When the dust settled, the Sanders supporters were awarded two delegate equivalents, Klobuchar one and Steyer one.

Many of those in attendance, at least one of whom came from southern Polk County about 2-1/2 hours away, agreed the satellite caucuses were a good idea, but perhaps could have been better publicized with more advance notice, given an  advance registration required.

Offering the option of a satellite caucus is important regardless of number, said Rob Weiss of Waterloo, caucus chair.

“I feel like it’s important that everything gets handled to the best of its ability, so people feel their voices are being heard,” he said.

Kennan Seda, who lives in Traer about 25 miles from Waterloo, is active in Democratic politics and has served on platform committees. He said the afternoon caucus was convenient and near his work, but he was interested in specifically going to a satellite caucus.

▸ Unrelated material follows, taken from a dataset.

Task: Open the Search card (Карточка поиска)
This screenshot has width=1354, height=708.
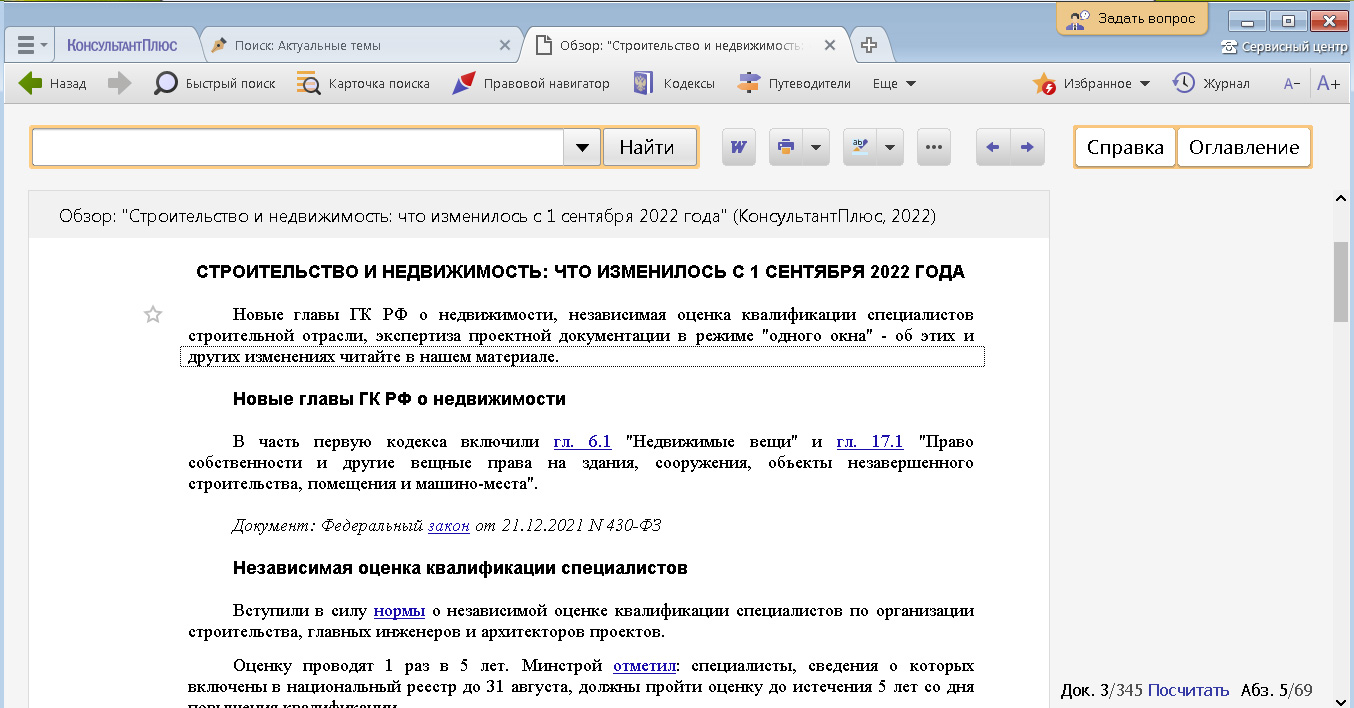Action: point(309,84)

“I wanted to participate because I wanted to see what things could be changed the next time,” he said. “We’re going to have caucuses one way or the other,” noting he first caucused for Jimmy Carter in 1976 when in high school, when a caucus was held at his family home.  He believed Iowa will retain its first-in-the-nation position because of low-cost media expenses and the ability to easily travel across the state.

He supported Patrick as “the only African American still in the race,” but ultimately realigned behind Klobuchar, his second choice. “I think she is far more electable than Elizabeth Warren,” he said.

An NBC News crew records Amy Kloubuchar supporter Maggie Burke, right, and Elizabeth Warren backer Samantha Blatt discussing the merits of their candidates during a satellite caucus in Waterloo on Feb. 3, 2020. (Photo by Pat Kinney for Iowa Capital Dispatch)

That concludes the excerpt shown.